Contratos de associação prosseguem onde não existir escola pública

"Onde não existe oferta pública, mantêm-se os contratos de associação com escolas particulares, como não pode deixar de ser", garantiu Catarina Martins

A porta-voz do Bloco de Esquerda (BE) vincou hoje que "não terminarão contratos de associação, em nenhum local, onde não exista escola pública", e sublinhou que, em causa, nesta matéria, está "o bom uso do dinheiro público".

"Onde não existe oferta pública, mantêm-se os contratos de associação com escolas particulares, como não pode deixar de ser. Não se pode negar o direito à educação em nenhum sítio do território português", vincou Catarina Martins, que falava aos jornalistas, em Lisboa, no final da Mesa Nacional do BE, que hoje se realizou.

O financiamento público do ensino particular e cooperativo voltou, na sexta-feira, a dividir o parlamento, com PSD e CDS a defenderem a sobrevivência destas instituições, e PS, BE e PCP e PEV a sustentarem o respeito pelo dinheiro dos contribuintes.

A pedido do PSD, o ministro da Educação, Tiago Brandão Rodrigues, esteve na Assembleia da República para um debate sobre os contratos do ensino particular e cooperativo, que têm estado envoltos em polémica, devido à decisão do executivo de os rever, tendo em conta a existência ou não de oferta pública.
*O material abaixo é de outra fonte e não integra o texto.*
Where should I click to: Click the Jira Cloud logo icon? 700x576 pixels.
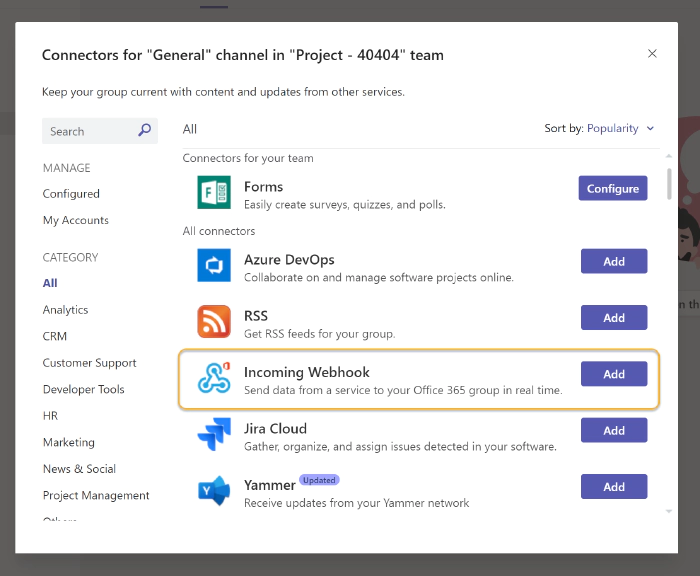pos(214,434)
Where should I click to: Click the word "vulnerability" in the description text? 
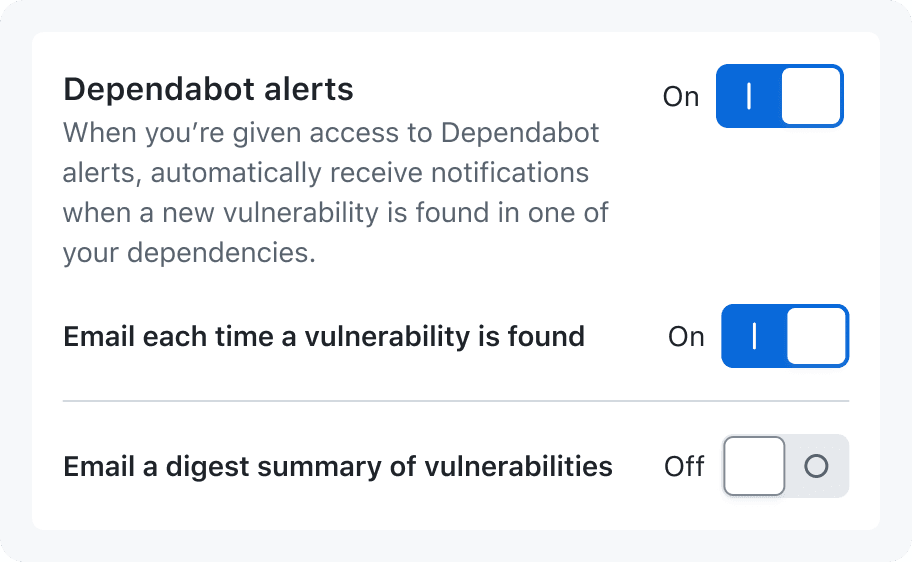tap(301, 212)
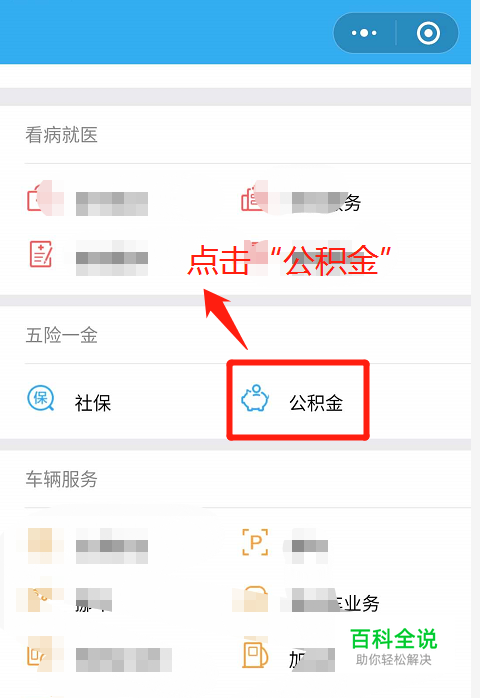
Task: Open the mini program three-dot menu
Action: point(364,33)
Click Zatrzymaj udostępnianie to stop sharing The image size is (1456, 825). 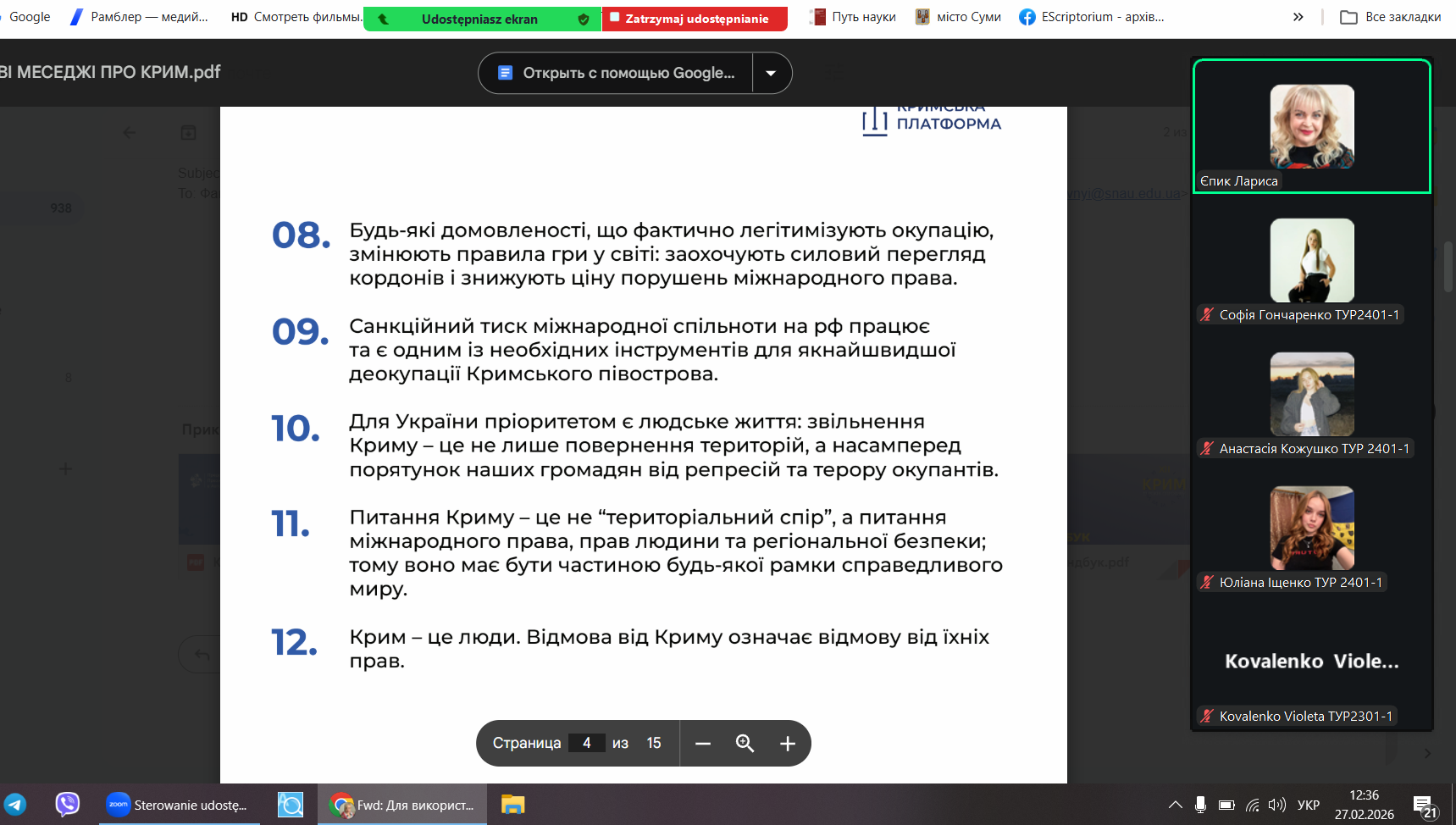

Para a porta-voz do Bloco, o que está em causa neste campo "é o bom uso do dinheiro público, e o bom uso do dinheiro público é naturalmente onde há oferta pública, a escola pública, aquela que dá o direito à educação em condições de igualdade a todos e todas".

"O BE está do lado de quem defende a escola pública, e isso significa acabar com o abuso de o Estado pagar turmas em colégios privados, quando há uma escola pública ao lado que pode receber os alunos nas mesmas ou até em melhores condições", realçou Catarina Martins.

O BE reuniu hoje a sua Mesa Nacional, o órgão máximo do partido entre Convenções, numa altura em que se aproxima a X Convenção do partido, agendada para junho.

Os contratos de associação foram criados para garantir que nenhum aluno ficaria impedido de frequentar a escola, por não haver oferta na rede pública de estabelecimentos de ensino, prevendo-se, para esses casos, o financiamento da frequência em colégios privados.

Perto do fim do seu mandato, o ex-ministro da Educação do Governo PSD/CDS-PP, Nuno Crato, alterou o modelo de financiamento para os colégios com contratos de associação com o Estado - os contratos passaram então a ser plurianuais, com uma vigência de três anos.